BEGIN

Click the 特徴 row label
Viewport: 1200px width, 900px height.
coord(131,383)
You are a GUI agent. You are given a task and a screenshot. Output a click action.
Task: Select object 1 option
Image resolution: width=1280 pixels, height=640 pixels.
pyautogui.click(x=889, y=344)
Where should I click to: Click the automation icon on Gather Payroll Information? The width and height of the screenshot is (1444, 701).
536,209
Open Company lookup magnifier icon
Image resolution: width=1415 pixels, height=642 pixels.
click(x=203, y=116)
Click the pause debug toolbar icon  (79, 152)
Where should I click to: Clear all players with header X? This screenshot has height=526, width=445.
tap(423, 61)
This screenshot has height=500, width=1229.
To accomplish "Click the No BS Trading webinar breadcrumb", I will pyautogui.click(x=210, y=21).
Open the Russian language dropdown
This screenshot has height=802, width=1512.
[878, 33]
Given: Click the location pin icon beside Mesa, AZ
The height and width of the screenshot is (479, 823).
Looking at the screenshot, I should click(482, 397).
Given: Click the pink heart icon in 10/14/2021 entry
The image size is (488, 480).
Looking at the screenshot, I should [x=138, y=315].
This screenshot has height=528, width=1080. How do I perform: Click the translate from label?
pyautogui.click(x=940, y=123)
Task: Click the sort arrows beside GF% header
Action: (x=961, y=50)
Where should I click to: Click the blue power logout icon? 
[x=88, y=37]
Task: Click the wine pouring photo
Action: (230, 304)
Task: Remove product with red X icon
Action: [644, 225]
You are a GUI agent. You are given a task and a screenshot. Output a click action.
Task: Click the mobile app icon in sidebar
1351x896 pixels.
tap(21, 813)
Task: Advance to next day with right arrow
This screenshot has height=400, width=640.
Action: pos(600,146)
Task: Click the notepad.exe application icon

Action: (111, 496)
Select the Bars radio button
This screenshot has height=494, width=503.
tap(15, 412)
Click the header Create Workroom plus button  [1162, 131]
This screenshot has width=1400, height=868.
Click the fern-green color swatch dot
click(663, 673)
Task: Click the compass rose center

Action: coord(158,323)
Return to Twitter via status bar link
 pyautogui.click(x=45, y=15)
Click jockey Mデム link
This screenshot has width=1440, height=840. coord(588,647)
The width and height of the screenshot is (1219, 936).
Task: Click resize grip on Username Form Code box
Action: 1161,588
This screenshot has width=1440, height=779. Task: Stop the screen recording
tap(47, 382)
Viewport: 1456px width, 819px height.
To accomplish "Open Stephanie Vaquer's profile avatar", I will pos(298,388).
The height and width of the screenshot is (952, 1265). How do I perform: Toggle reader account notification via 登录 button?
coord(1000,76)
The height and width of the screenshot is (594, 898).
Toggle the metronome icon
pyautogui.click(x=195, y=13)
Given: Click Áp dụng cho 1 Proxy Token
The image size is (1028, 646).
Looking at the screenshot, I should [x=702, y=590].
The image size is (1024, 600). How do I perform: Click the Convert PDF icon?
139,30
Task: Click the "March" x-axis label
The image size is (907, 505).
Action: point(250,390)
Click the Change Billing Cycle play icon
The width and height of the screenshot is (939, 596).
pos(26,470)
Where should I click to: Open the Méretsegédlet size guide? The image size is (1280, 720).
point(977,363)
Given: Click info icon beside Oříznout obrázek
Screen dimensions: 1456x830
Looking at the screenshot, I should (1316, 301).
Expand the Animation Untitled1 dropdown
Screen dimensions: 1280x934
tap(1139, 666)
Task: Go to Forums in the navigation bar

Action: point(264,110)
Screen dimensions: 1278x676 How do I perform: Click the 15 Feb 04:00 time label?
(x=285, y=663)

END

=== GOAL OF THE EXERCISE ===
Retype the records above exactly, so that no line differs from its source.

=== RESULT ===
Click the 特徴 row label
Viewport: 1200px width, 900px height.
coord(131,383)
You are a GUI agent. You are given a task and a screenshot. Output a click action.
Task: Select object 1 option
Image resolution: width=1280 pixels, height=640 pixels.
pyautogui.click(x=889, y=344)
Where should I click to: Click the automation icon on Gather Payroll Information? The width and height of the screenshot is (1444, 701).
536,209
Open Company lookup magnifier icon
Image resolution: width=1415 pixels, height=642 pixels.
click(x=203, y=116)
Click the pause debug toolbar icon  (79, 152)
Where should I click to: Clear all players with header X? This screenshot has height=526, width=445.
tap(423, 61)
This screenshot has height=500, width=1229.
To accomplish "Click the No BS Trading webinar breadcrumb", I will pyautogui.click(x=210, y=21).
Open the Russian language dropdown
This screenshot has height=802, width=1512.
[878, 33]
Given: Click the location pin icon beside Mesa, AZ
The height and width of the screenshot is (479, 823).
Looking at the screenshot, I should click(482, 397).
Given: Click the pink heart icon in 10/14/2021 entry
The image size is (488, 480).
Looking at the screenshot, I should [x=138, y=315].
This screenshot has height=528, width=1080. How do I perform: Click the translate from label?
pyautogui.click(x=940, y=123)
Task: Click the sort arrows beside GF% header
Action: (x=961, y=50)
Where should I click to: Click the blue power logout icon? 
[x=88, y=37]
Task: Click the wine pouring photo
Action: (230, 304)
Task: Remove product with red X icon
Action: [644, 225]
You are a GUI agent. You are given a task and a screenshot. Output a click action.
Task: Click the mobile app icon in sidebar
1351x896 pixels.
tap(21, 813)
Task: Advance to next day with right arrow
This screenshot has height=400, width=640.
Action: pos(600,146)
Task: Click the notepad.exe application icon

Action: (111, 496)
Select the Bars radio button
This screenshot has height=494, width=503.
tap(15, 412)
Click the header Create Workroom plus button  [1162, 131]
This screenshot has width=1400, height=868.
Click the fern-green color swatch dot
click(663, 673)
Task: Click the compass rose center

Action: coord(158,323)
Return to Twitter via status bar link
 pyautogui.click(x=45, y=15)
Click jockey Mデム link
This screenshot has width=1440, height=840. coord(588,647)
The width and height of the screenshot is (1219, 936).
Task: Click resize grip on Username Form Code box
Action: 1161,588
This screenshot has width=1440, height=779. Task: Stop the screen recording
tap(47, 382)
Viewport: 1456px width, 819px height.
To accomplish "Open Stephanie Vaquer's profile avatar", I will pos(298,388).
The height and width of the screenshot is (952, 1265). How do I perform: Toggle reader account notification via 登录 button?
coord(1000,76)
The height and width of the screenshot is (594, 898).
Toggle the metronome icon
pyautogui.click(x=195, y=13)
Given: Click Áp dụng cho 1 Proxy Token
The image size is (1028, 646).
Looking at the screenshot, I should [x=702, y=590].
The image size is (1024, 600). How do I perform: Click the Convert PDF icon?
139,30
Task: Click the "March" x-axis label
The image size is (907, 505).
Action: point(250,390)
Click the Change Billing Cycle play icon
The width and height of the screenshot is (939, 596).
pos(26,470)
Where should I click to: Open the Méretsegédlet size guide? The image size is (1280, 720).
point(977,363)
Given: Click info icon beside Oříznout obrázek
Screen dimensions: 1456x830
Looking at the screenshot, I should (1316, 301).
Expand the Animation Untitled1 dropdown
Screen dimensions: 1280x934
tap(1139, 666)
Task: Go to Forums in the navigation bar

Action: point(264,110)
Screen dimensions: 1278x676 How do I perform: Click the 15 Feb 04:00 time label?
(x=285, y=663)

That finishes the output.